§ How to complete this task:
Where the line containing "Given: Focus the search input field" appears, start repeating, and continue exactly through the last line below, adding nothing. Include no pictures.

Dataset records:

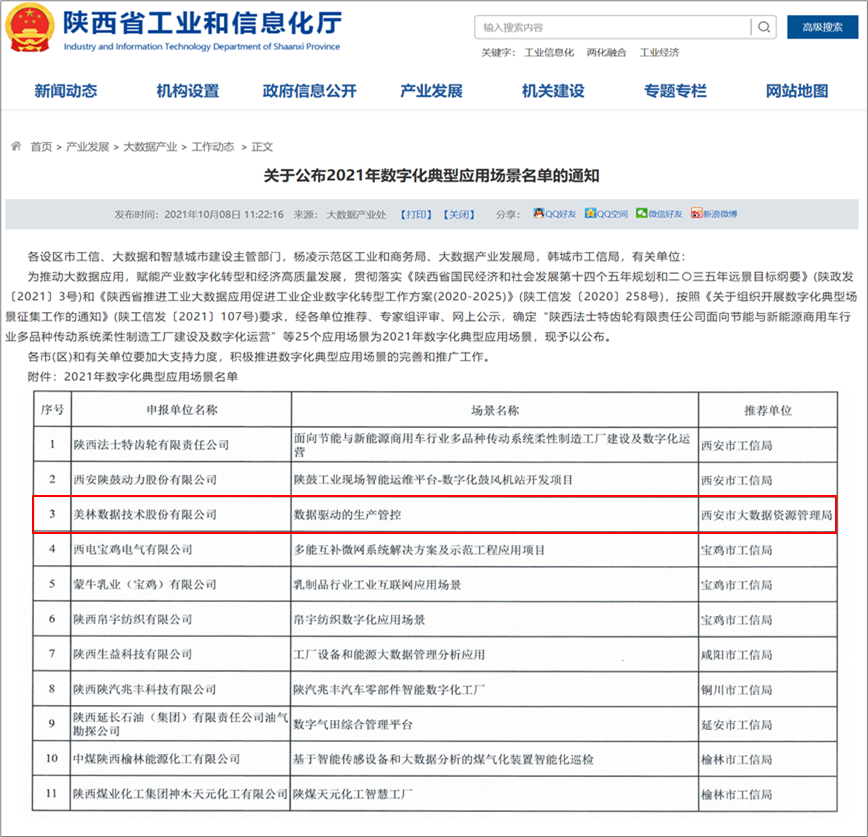This screenshot has height=837, width=868.
Task: Click the magnifying glass search icon
Action: coord(763,27)
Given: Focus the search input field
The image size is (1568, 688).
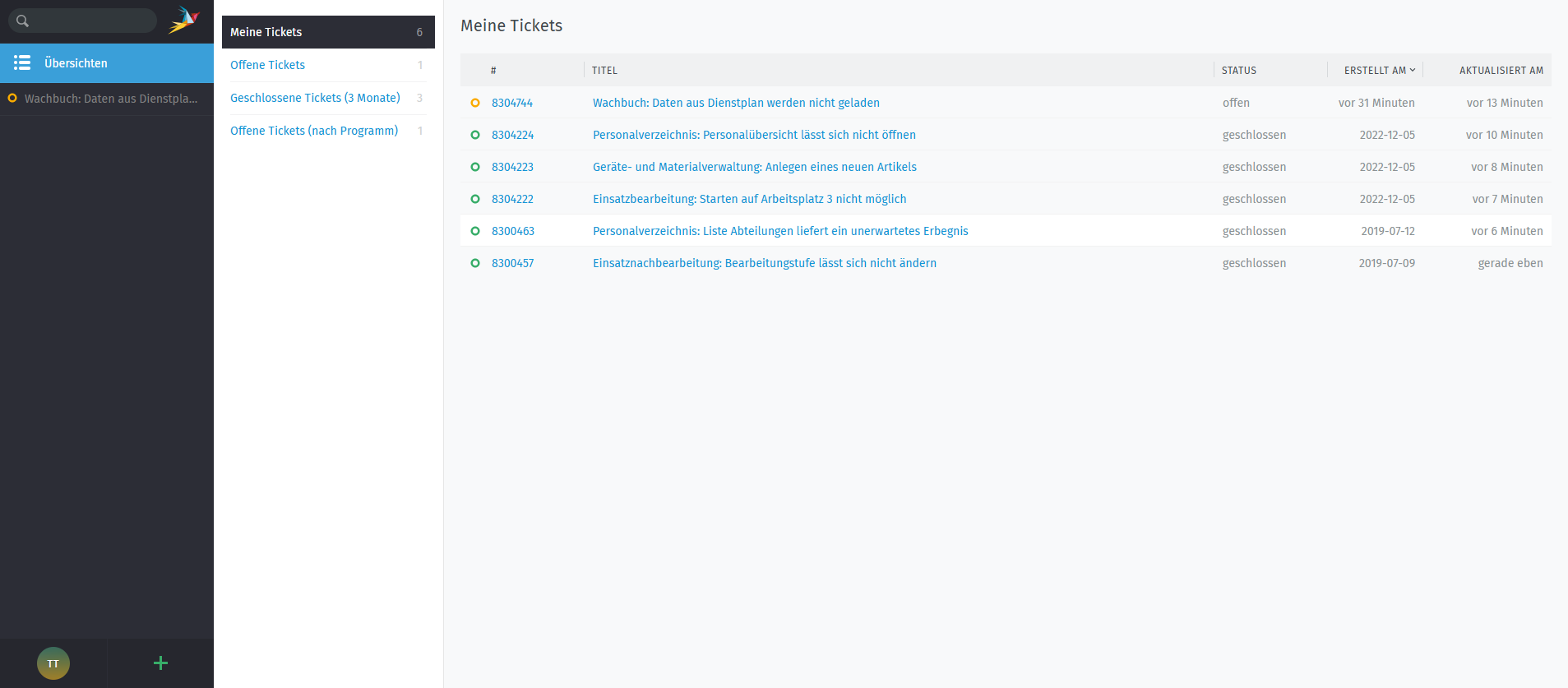Looking at the screenshot, I should point(92,21).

§ Exercise result:
Given: Focus the search input field
The image size is (1568, 688).
Looking at the screenshot, I should point(92,21).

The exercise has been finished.